I’m focused on today. I’m five years into a disease that cuts most down quicker than they can adapt. I cherish every day and what I can do, such as help Kristin edit her second novel.

Yesterday, after our usual method of transferring me to the toilet failed, Kristin stuck out her chin and squeezed her eyes to hold back tears.

“What’s wrong, Buttercup, the edits weren’t too bad.”

She laughed her sorrow out.

I couldn’t imagine what else she could’ve been upset about. I’m already living on borrowed time, and we had an opportunity yesterday to find another creative way to overcome an obstacle.

Different Dads, Different Gifts

June 21, 2015 by Todd Neva

IMG_6472-001“If you don’t want him to hit you, then don’t smile,” Kristin said after I told Isaac to stop hitting me in the stomach.

I pleaded my case, “It’s how he says, ‘I love you.’ I just wish he wouldn’t hit so hard.” I said that second part loud enough for him hear.

Isaac strutted off like he’d won a boxing match.

When I was first diagnosed with ALS, Isaac was nine months old, and I feared he wouldn’t remember me. I hardly have a memory before age six. The few memories I have before six are scattered, but enduring. I cherish memories wrestling with my father — he lost all of his strength if I could get his socks off. Seriously, removing his socks was like kryptonite to Superman. My dad told me to punch him in the stomach as hard as I could. “Go ahead; it’s pure muscle.” I marveled at the size of his belly muscles, and roundness.
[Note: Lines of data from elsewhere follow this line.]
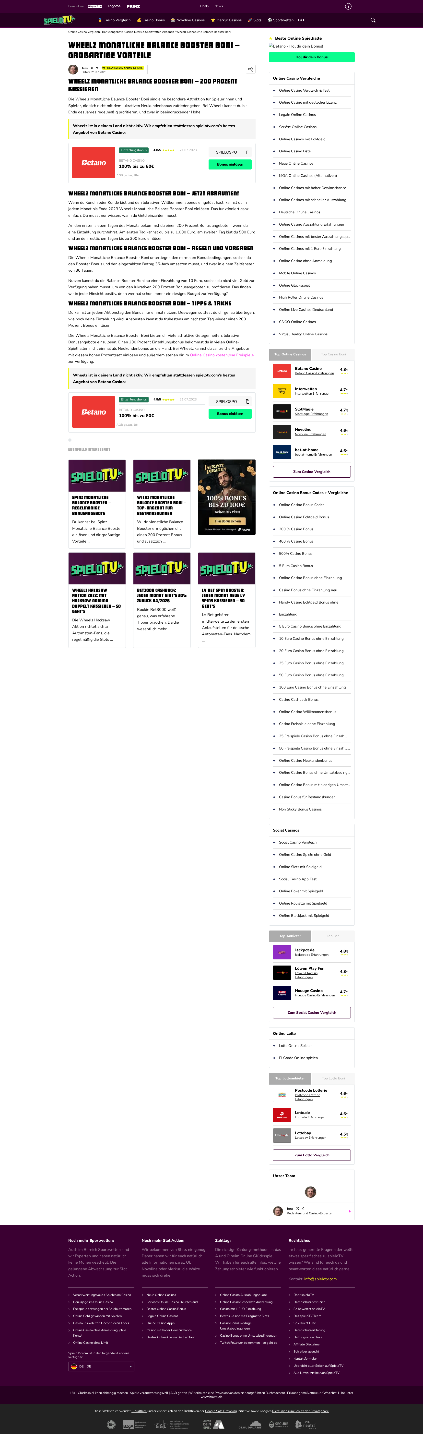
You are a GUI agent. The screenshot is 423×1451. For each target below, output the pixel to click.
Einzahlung (288, 614)
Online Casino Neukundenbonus (305, 760)
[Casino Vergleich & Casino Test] (69, 20)
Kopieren (247, 152)
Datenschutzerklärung (309, 1330)
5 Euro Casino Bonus (296, 565)
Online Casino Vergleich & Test (304, 90)
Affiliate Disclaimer (307, 1344)
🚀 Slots (254, 20)
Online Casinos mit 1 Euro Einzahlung (310, 248)
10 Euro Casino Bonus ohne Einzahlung (311, 638)
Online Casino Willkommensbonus (307, 711)
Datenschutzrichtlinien (309, 1302)
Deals (204, 6)
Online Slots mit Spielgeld (300, 866)
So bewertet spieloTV (309, 1309)
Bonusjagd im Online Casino (93, 1302)
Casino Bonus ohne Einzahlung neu (308, 590)
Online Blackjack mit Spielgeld (304, 915)
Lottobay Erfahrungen (310, 1138)
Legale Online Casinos (297, 114)
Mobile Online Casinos (297, 273)
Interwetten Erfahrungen (312, 394)
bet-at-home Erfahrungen (313, 455)
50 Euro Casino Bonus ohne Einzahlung (311, 675)
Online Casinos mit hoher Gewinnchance (312, 187)
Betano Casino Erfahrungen (314, 373)
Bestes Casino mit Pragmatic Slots (244, 1316)
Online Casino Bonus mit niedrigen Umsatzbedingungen (315, 784)
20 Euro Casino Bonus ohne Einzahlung (311, 650)
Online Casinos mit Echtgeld (302, 139)
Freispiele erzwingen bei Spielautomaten (102, 1309)
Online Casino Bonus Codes (301, 504)
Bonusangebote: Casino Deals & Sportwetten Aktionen (138, 32)
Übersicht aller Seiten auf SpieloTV (318, 1366)
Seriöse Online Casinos (298, 126)
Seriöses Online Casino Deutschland (172, 1302)
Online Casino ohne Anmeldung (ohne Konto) (99, 1333)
In somber reflection, I asked a friend of mine if he could teach Isaac to camp. I asked his uncle to teach him to hunt. His Papa would attend his sporting events. An old friend will visit next weekend, and I asked him to teach him to ride his bike.

Those are all things that dads should do, but they don’t make a father.
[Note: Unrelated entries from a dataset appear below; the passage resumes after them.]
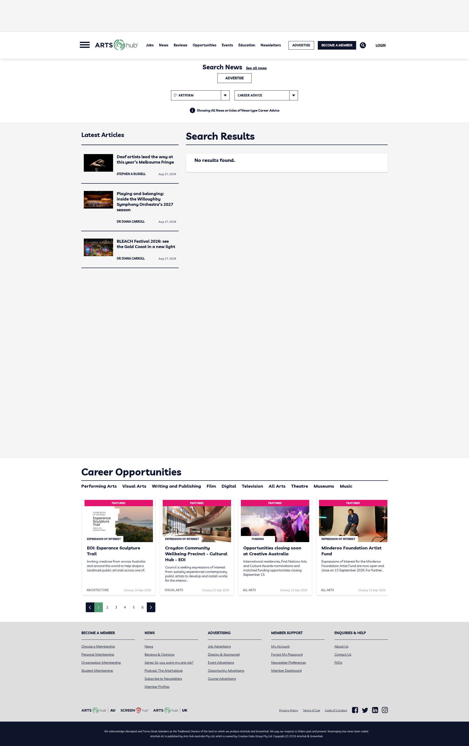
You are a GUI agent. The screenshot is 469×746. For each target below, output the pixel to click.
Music (346, 486)
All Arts (277, 486)
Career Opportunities (131, 472)
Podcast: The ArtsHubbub (164, 670)
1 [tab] (98, 607)
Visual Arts (134, 486)
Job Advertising (219, 646)
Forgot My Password (287, 654)
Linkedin (375, 710)
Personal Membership (97, 654)
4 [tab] (125, 607)
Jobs (150, 45)
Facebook (355, 710)
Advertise (234, 78)
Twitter (365, 710)
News (163, 45)
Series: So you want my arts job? (169, 662)
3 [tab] (116, 607)
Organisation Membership (101, 662)
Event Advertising (221, 662)
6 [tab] (142, 607)
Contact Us (342, 654)
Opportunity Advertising (226, 670)
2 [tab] (107, 607)
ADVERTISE (301, 45)
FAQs (338, 662)
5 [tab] (134, 607)
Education (246, 45)
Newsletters (271, 45)
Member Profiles (157, 686)
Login (381, 45)
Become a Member (336, 45)
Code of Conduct (336, 710)
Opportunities (204, 45)
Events (227, 45)
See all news (256, 68)
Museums (324, 486)
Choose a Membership (98, 646)
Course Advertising (222, 678)
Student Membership (97, 670)
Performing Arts (99, 486)
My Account (280, 646)
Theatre (299, 486)
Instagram (385, 710)
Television (252, 486)
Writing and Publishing (176, 486)
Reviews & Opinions (159, 654)
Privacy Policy (288, 710)
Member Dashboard (286, 670)
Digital (229, 486)
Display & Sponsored (224, 654)
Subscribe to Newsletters (163, 678)
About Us (341, 646)
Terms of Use (311, 710)
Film (211, 486)
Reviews (180, 45)
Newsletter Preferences (288, 662)
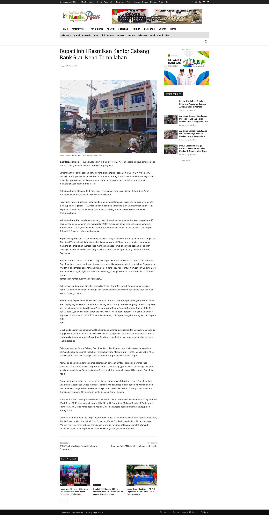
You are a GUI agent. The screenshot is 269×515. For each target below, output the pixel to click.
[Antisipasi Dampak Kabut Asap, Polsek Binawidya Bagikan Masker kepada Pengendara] (171, 134)
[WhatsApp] (100, 73)
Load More (185, 160)
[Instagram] (196, 2)
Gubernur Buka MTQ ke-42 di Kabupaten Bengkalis (134, 446)
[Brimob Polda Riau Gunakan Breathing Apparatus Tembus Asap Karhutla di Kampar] (171, 104)
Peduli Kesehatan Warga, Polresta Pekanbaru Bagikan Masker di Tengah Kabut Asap (193, 148)
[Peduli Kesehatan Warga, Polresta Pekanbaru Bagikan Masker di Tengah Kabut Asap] (171, 149)
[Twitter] (200, 2)
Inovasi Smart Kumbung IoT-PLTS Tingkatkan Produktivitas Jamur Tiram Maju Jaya (141, 491)
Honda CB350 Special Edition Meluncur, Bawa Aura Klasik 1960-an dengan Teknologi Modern (108, 491)
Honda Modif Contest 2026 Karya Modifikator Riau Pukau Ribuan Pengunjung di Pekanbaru (74, 491)
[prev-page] (61, 501)
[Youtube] (207, 2)
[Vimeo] (203, 2)
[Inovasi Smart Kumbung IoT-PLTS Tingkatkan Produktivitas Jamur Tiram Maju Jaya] (142, 475)
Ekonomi (64, 485)
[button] (206, 41)
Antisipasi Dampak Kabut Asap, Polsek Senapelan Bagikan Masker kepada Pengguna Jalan (193, 119)
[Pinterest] (93, 73)
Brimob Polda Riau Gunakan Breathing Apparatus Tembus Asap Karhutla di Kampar (192, 104)
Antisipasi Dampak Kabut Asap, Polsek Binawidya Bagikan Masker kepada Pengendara (193, 134)
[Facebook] (192, 2)
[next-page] (66, 501)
I remember my father worked hard.

I remember my father reading his Bible every evening.

I remember my father setting me straight when I was disobedient.

I remember my father speaking truth. “People are basically good,” I told him one day when I was in high school and feeling positive about the world. “No they’re not. Only God is good.”

Different dads have different gifts. As life turned out for me, I’m not going to teach him to throw ball or to swing a golf club. My gift to him is to be available. To show him a will to live through overwhelming adversity. To show him how I can be creative and productive even when I don’t get paid for it. To show him how to treat his mother, sister, and future wife. To let him know he’s growing into a fine man.

I tell him, “I love you,” by being available to be socked in the stomach.

I just wish he wouldn’t hit so hard.